Rep. Ayanna Pressley (D-Mass.), known to rock Senegalese twists and braids, has revealed she has alopecia. The congresswoman opened up and showed her bald head in a video message about her journey.
The video, published by The Root, opened with her discussing how wearing Senegalese twists had a positive impact on her life.
“I got these Senegalese twists and I felt like I met myself fully for the first time,” Pressley began in her announcement. “What started out as a traditional hairstyle, ultimately became a statement and something that I was very intentional about… Now, I walk into rooms and little girls are wearing t-shirts that say, ‘my congresswoman wears braids.”
Pressley said one day as she was having her hair re-twisted, she noticed she had hair loss patches. Presley said she began waking up each morning to sinks full of hair.
“I did not want to go to sleep because I didn’t want the morning to come, where I would remove this bonnet and my wrap, and be with more hair in the sink and an image in the mirror of a person who increasingly felt like a stranger to me.”
She was eventually diagnosed with alopecia, a condition that results in hair loss. Pressley also said she lost the last bit of her hair the night before she had to show up on the House floor to vote on Donald Trump’s articles of impeachment.

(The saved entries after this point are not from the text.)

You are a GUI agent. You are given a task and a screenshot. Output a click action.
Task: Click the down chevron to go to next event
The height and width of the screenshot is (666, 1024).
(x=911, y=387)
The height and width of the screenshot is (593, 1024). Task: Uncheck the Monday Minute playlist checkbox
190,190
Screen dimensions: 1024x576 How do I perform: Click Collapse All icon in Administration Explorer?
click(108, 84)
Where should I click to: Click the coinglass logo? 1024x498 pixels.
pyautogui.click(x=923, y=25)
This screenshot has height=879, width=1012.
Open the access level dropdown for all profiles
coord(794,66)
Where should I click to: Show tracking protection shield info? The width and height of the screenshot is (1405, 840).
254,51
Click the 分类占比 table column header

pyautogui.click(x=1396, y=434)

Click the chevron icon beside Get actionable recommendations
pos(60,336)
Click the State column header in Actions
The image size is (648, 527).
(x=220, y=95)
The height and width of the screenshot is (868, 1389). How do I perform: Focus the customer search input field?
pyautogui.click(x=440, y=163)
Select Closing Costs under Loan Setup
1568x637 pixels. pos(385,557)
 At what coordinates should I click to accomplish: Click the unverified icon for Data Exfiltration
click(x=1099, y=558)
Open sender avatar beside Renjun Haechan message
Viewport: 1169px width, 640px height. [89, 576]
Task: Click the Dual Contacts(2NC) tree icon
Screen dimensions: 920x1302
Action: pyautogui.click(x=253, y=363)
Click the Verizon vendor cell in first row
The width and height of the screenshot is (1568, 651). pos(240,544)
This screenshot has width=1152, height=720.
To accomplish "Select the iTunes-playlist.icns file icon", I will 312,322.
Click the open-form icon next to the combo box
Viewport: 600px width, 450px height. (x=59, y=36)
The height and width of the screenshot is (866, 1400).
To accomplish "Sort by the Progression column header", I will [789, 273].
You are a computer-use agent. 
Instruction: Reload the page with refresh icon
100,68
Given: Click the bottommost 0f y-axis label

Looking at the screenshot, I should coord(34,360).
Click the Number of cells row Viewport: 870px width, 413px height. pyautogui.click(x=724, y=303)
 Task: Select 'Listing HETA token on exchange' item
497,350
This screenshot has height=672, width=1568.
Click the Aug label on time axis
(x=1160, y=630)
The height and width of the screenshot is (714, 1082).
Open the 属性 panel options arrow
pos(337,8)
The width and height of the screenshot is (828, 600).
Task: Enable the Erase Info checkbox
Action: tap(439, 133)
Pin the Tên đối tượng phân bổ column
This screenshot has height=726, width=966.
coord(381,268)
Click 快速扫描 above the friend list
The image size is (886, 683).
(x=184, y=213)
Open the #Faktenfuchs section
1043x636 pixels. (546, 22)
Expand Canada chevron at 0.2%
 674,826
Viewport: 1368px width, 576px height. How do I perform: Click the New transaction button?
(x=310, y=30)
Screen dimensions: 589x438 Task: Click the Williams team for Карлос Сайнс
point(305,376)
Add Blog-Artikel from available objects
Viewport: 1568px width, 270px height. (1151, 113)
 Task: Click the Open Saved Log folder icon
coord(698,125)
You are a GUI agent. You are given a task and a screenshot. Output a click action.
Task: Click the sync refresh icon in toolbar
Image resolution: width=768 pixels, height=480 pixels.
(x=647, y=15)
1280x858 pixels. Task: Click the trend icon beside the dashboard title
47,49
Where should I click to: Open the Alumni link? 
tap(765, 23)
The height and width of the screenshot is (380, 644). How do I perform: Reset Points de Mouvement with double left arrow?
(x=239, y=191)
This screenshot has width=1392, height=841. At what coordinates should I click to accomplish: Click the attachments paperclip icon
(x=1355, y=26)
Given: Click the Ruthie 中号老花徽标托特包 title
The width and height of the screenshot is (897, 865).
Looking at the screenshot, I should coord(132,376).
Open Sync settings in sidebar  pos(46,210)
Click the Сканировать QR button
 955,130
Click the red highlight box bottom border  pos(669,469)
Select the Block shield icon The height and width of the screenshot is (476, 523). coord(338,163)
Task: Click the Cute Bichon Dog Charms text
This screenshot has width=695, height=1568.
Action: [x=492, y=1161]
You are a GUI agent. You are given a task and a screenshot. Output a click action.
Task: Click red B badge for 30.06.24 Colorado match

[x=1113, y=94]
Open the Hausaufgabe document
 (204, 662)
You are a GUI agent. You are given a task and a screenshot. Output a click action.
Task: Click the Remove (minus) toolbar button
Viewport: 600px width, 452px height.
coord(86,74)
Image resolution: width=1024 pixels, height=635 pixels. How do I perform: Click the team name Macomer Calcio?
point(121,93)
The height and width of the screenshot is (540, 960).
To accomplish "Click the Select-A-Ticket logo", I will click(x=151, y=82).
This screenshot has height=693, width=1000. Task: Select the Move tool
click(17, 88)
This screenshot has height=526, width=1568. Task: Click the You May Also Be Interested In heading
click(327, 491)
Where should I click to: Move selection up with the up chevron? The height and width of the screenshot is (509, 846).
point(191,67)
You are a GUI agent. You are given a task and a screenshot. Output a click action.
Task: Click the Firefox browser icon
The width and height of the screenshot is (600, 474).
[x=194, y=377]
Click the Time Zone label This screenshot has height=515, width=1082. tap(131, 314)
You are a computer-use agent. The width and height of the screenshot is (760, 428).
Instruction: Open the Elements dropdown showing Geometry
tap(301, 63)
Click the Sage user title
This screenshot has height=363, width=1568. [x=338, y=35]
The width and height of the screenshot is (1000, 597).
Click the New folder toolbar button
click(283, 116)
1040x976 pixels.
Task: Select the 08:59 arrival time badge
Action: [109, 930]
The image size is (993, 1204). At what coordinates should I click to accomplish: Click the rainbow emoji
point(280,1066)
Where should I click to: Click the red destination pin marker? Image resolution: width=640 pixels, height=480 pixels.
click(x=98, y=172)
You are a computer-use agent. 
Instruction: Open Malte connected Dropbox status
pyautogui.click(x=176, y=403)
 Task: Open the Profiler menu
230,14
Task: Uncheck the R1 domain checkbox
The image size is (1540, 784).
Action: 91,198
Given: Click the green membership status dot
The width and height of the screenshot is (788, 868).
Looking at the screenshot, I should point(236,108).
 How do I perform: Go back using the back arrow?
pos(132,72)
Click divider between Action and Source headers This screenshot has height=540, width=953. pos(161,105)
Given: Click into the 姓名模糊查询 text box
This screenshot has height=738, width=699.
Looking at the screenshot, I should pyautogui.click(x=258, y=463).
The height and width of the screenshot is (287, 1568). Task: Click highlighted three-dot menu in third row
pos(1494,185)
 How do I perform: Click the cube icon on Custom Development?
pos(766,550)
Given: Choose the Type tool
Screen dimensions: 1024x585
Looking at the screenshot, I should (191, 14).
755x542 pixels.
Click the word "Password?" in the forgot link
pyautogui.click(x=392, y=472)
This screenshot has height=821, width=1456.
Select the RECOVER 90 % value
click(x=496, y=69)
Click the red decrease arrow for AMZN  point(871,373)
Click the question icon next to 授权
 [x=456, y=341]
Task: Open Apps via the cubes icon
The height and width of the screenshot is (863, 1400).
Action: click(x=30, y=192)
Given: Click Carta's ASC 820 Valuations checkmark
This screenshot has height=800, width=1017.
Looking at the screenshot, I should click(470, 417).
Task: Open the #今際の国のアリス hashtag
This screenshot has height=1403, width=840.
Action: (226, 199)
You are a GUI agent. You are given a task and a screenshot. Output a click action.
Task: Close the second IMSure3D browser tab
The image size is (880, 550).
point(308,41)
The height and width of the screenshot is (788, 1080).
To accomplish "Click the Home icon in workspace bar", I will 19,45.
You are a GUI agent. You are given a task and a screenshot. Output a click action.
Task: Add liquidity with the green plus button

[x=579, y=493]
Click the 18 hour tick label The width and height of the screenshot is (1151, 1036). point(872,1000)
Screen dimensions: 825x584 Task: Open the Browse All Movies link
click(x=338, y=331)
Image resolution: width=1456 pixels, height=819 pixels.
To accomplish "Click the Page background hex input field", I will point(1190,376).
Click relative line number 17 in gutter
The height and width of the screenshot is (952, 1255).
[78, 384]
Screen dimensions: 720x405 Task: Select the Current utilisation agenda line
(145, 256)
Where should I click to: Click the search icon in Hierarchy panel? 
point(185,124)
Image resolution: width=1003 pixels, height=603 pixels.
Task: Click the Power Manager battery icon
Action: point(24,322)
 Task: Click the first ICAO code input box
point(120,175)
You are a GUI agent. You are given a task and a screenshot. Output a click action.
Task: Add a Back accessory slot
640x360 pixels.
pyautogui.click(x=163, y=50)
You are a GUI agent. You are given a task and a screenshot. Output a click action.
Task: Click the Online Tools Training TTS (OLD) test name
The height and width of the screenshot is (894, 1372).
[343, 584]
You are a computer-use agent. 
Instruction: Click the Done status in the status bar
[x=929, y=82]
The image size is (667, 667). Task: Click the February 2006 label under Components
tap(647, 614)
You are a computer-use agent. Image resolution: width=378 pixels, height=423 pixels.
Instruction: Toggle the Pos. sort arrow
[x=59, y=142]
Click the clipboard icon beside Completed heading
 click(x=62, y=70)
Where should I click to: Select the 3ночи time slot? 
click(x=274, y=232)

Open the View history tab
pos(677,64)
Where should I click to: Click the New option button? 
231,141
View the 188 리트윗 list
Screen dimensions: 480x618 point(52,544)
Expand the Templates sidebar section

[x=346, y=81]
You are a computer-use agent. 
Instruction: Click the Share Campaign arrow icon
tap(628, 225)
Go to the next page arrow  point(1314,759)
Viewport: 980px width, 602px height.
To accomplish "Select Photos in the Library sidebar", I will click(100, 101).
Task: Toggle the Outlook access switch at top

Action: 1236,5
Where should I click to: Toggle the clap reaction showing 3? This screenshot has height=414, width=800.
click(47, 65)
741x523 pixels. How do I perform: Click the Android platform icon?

“I exited the floor as soon as I could and I hid in a bathroom stall. I felt naked, exposed, vulnerable. I felt embarrassed. I felt ashamed,” she said.
“I am making peace with having alopecia. I have not arrived there. I am very early in my alopecia journey,” Pressley added.
What is alopecia?
“Alopecia is a general term that just signifies any disorder in which there is hair loss. So, alopecia is more of a finding than a disease,” Dr. Angelo Landriscina told InsideEdition.com. “In one entity in particular, called alopecia aureate, you can get anything from just small patches of hair loss to alopecia universalis, which means that all of the hair on the body is affected.”
Landriscina, who provides evidence-based skincare advice on his website, DermAngelo, also said that certain types of alopecia, like alopecia areata, can affect all groups, while others types predominately affect a certain group of people.
“For instance, one called central centrifugal cicatricial alopecia preferentially affects black women, and for the longest time it was really understudied and misunderstood because it occurred mostly in a population that is underserved,” Landriscina said. “We're learning more and more about it now.”
Types of Alopecia
Alopecia totalis causes a person to lose all the hair on their body.
Androgenetic alopecia is also known as male-pattern baldness, but can happen in men and women.
Alopecia Totalis starts with losing patches of hair before going completely bald.
Diffuse alopecia usually affects younger women and the hair loss is sudden.
Postpartum alopecia causes women who have just given birth to experience some hair loss temporarily.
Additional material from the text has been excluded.